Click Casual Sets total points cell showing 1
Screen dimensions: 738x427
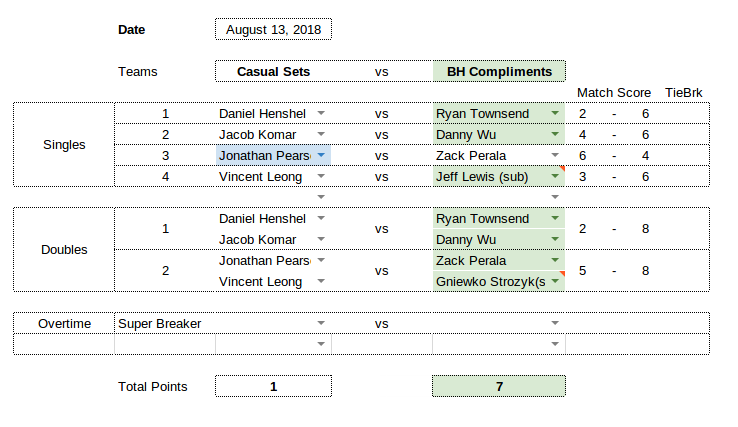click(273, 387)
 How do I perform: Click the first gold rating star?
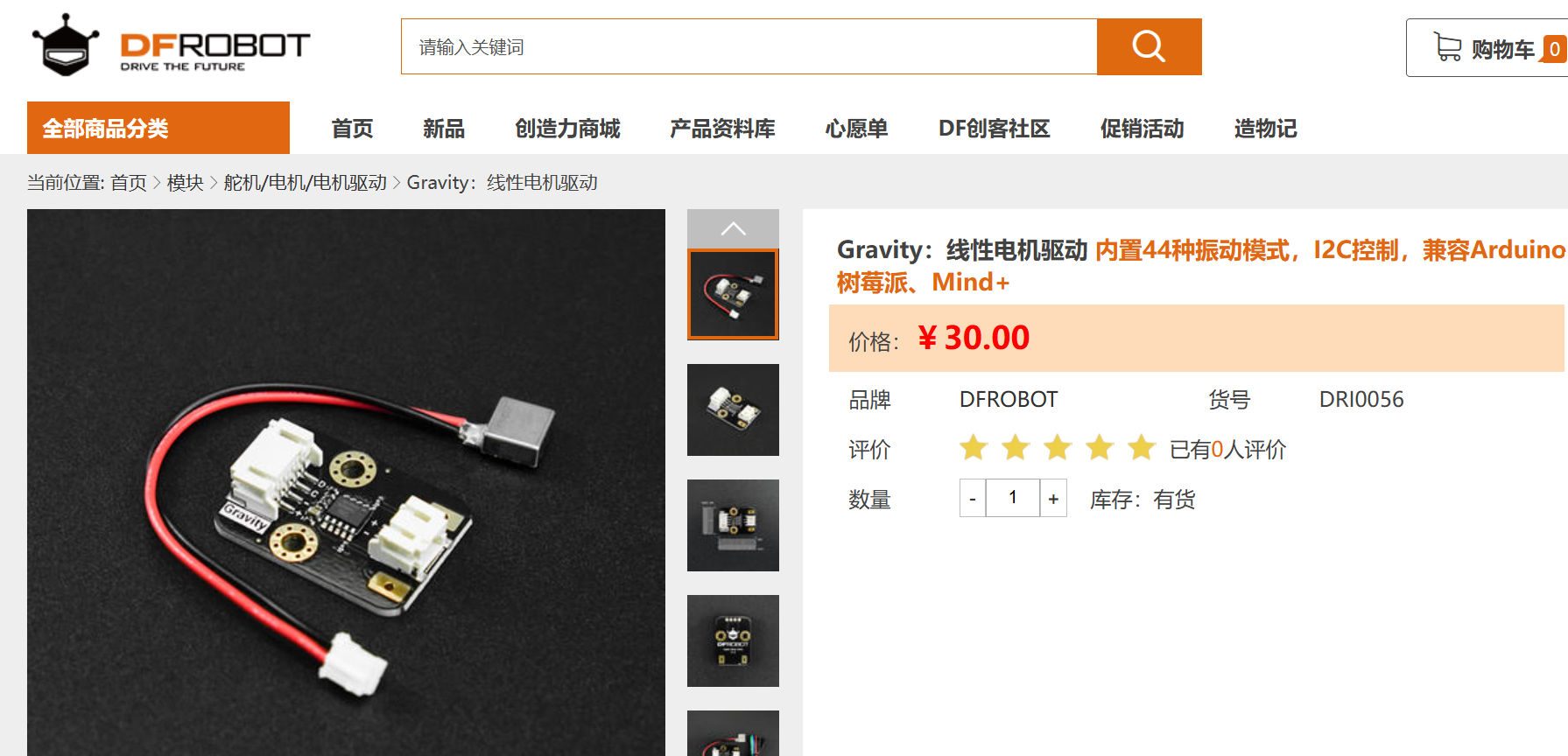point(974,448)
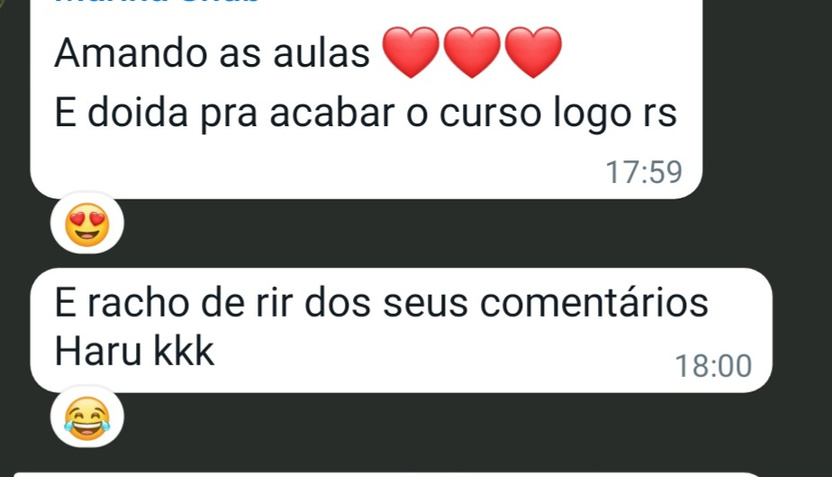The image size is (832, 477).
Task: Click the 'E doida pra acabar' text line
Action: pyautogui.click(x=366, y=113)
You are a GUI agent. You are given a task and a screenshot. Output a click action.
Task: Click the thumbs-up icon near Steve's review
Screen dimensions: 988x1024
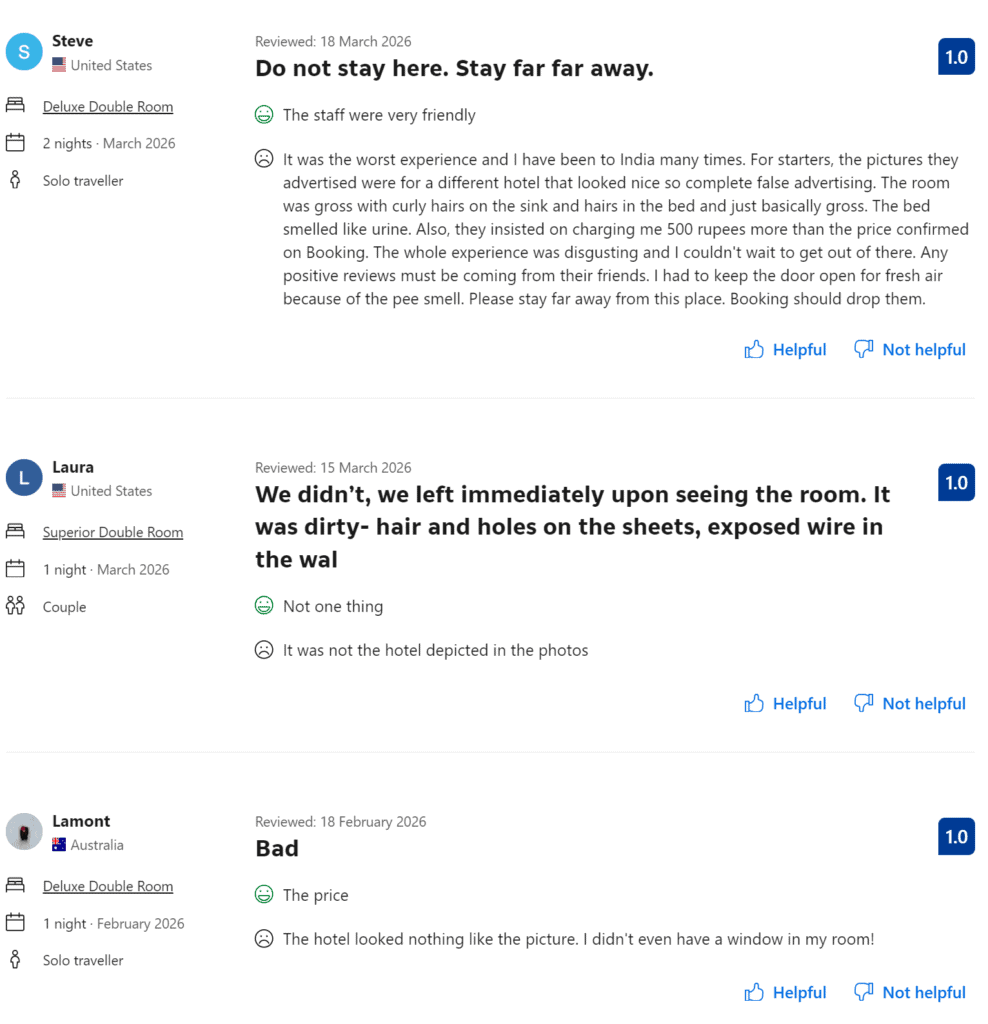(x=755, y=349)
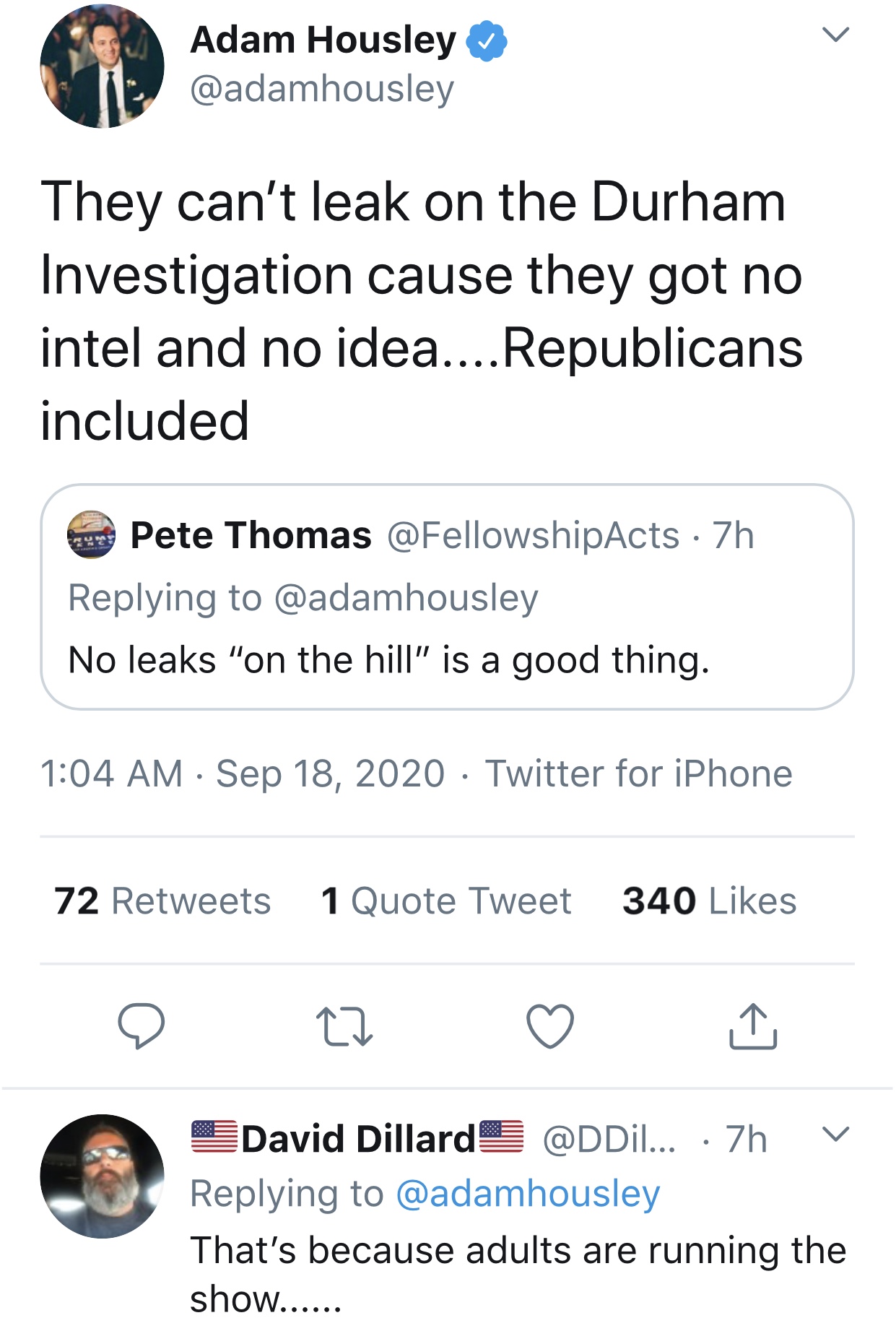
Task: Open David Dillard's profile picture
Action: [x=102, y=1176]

·····

# [DESCRIPTION OF THE TASK]
Line by line, print the records exactly, leaving the pictures behind.

# [EXERCISE ANSWER]
Click Casual Sets total points cell showing 1
Screen dimensions: 738x427
click(273, 387)
 How do I perform: Click the first gold rating star?
point(974,448)
The image size is (832, 477).
Task: Click the 'E doida pra acabar' text line
Action: pyautogui.click(x=366, y=113)
You are a GUI agent. You are given a task and a screenshot. Output a click action.
Task: Click the thumbs-up icon near Steve's review
Screen dimensions: 988x1024
(x=755, y=349)
Task: Open David Dillard's profile picture
Action: [x=102, y=1176]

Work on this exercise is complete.